### DATA EXTRACT:
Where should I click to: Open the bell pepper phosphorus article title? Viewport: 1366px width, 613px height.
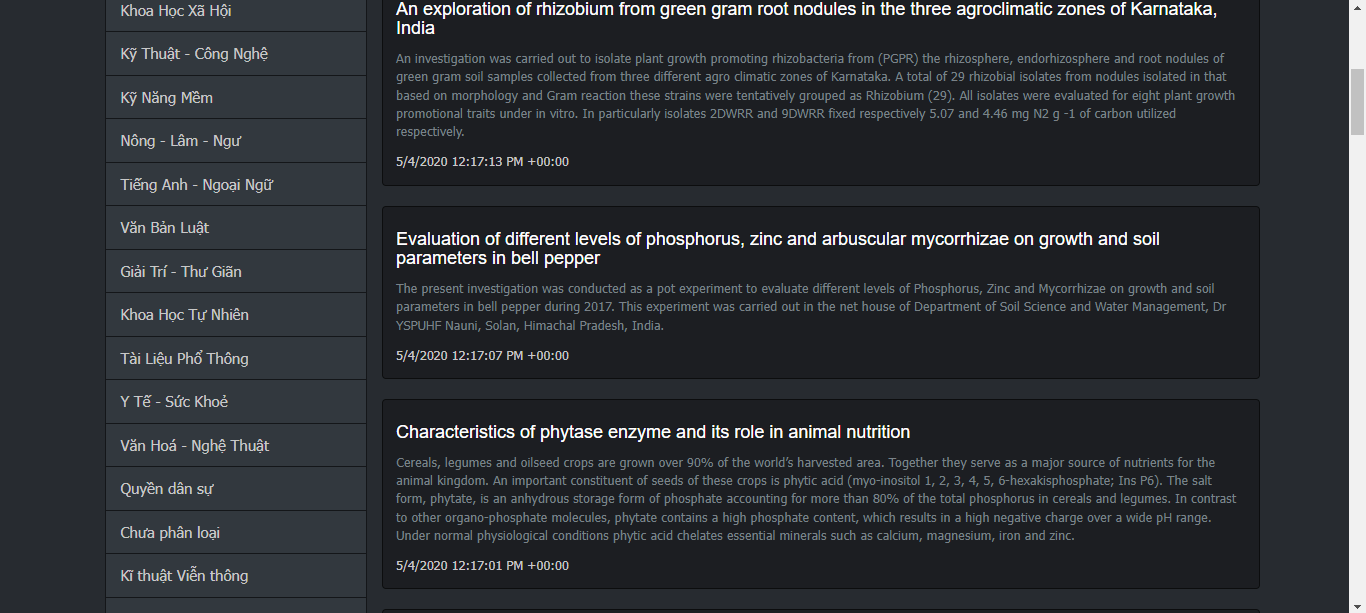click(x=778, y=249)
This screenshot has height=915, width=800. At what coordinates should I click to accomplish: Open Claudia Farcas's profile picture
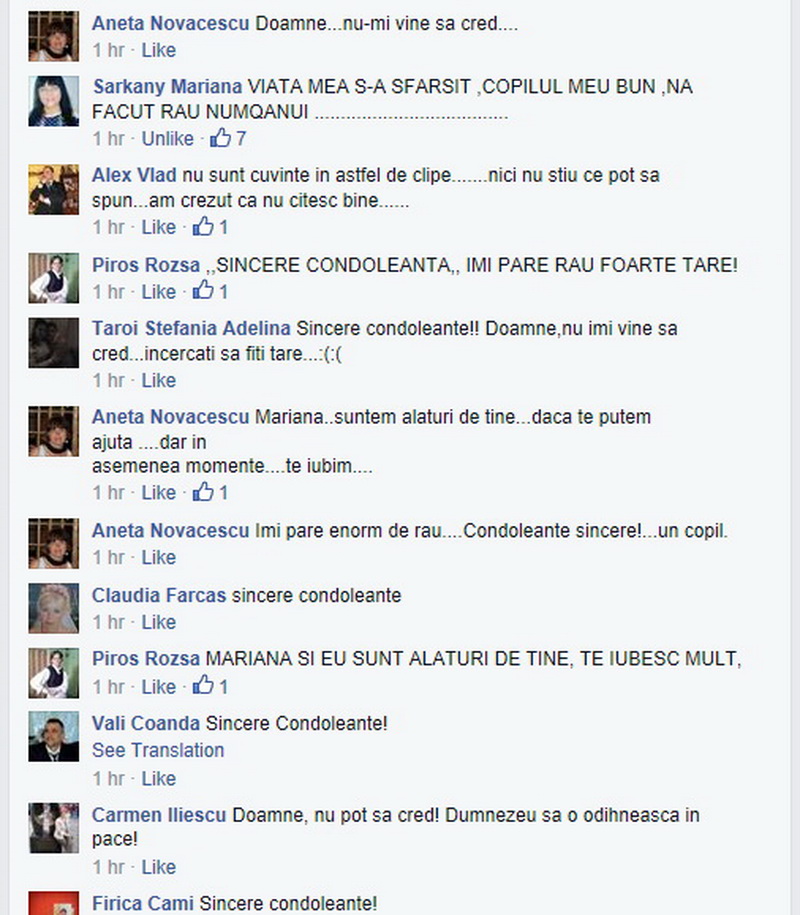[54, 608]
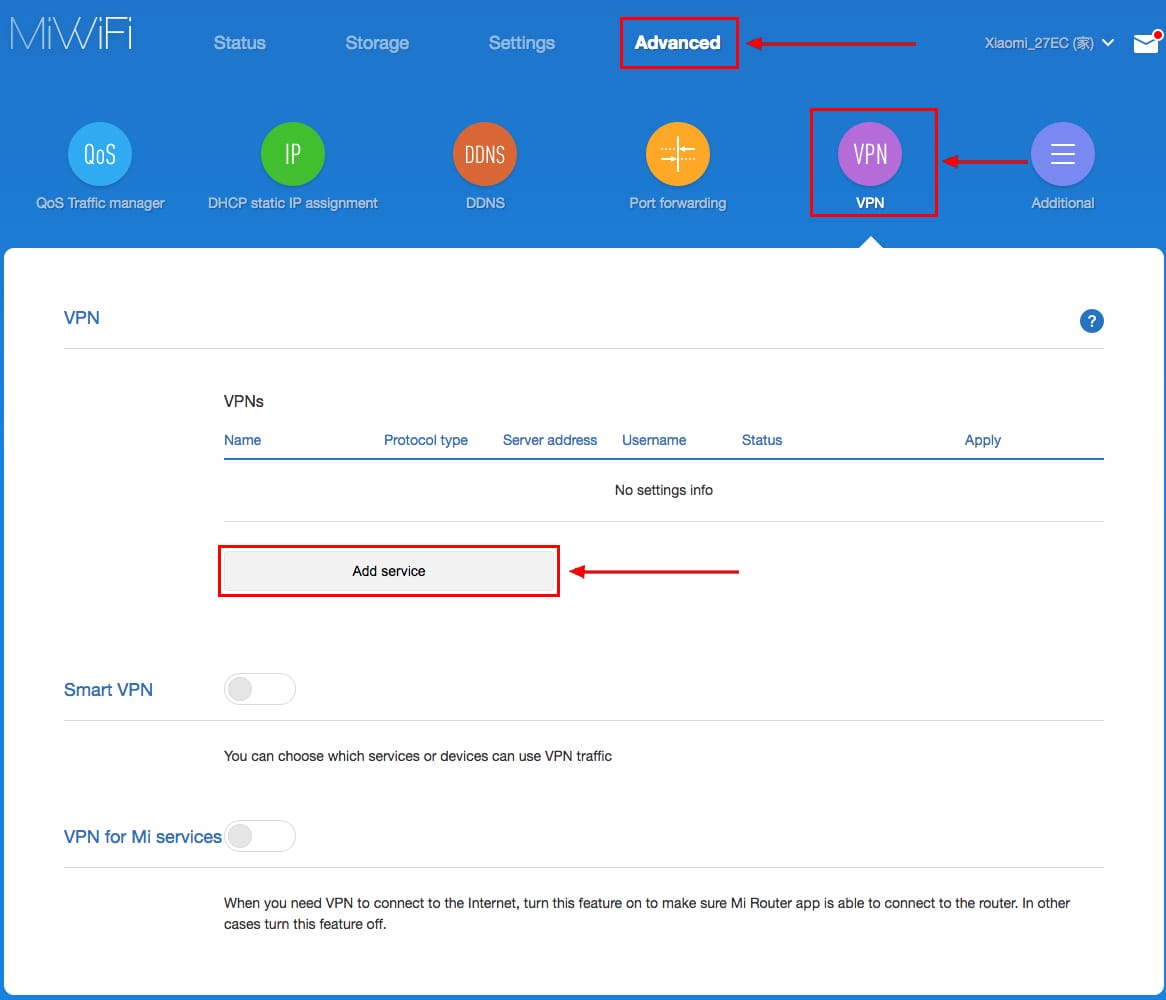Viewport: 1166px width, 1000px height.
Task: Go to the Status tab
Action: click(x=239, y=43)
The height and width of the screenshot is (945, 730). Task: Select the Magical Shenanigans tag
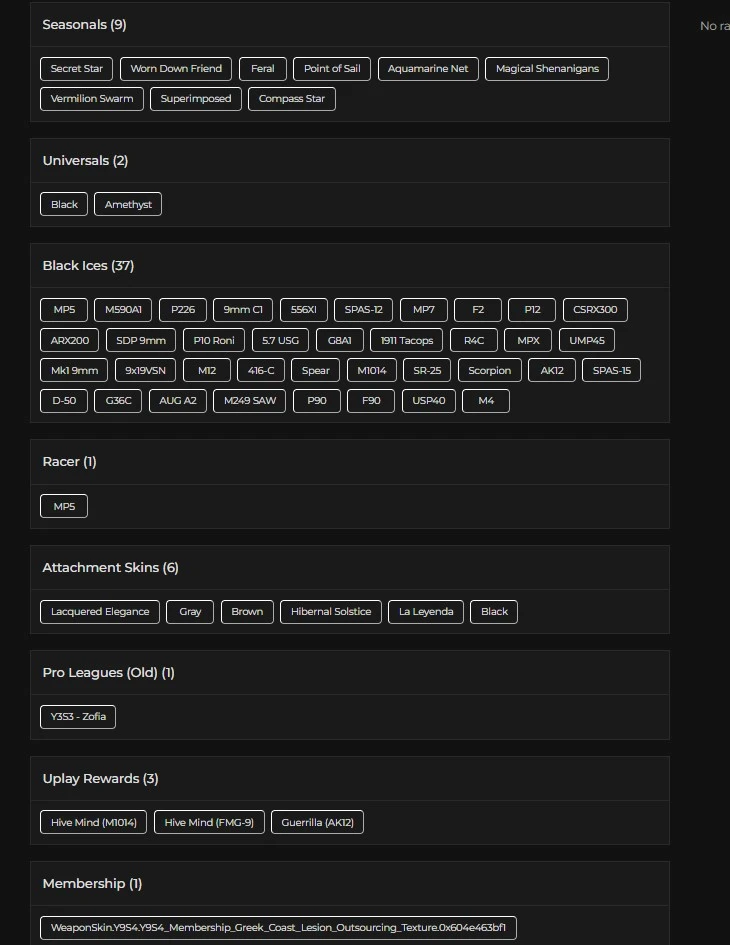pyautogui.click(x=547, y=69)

### WORK REQUIRED:
Nothing may be altered when you restate the records, but every picture must be dropped.

### RESPONSE TO THIS EXERCISE:
Where should I click to: Open the bell pepper phosphorus article title? Viewport: 1366px width, 613px height.
click(x=778, y=249)
This screenshot has height=915, width=800. At what coordinates should I click to accomplish: Open Claudia Farcas's profile picture
[54, 608]
Viewport: 1166px width, 1000px height.
Task: Go to the Status tab
Action: click(x=239, y=43)
The height and width of the screenshot is (945, 730). Task: Select the Magical Shenanigans tag
pyautogui.click(x=547, y=69)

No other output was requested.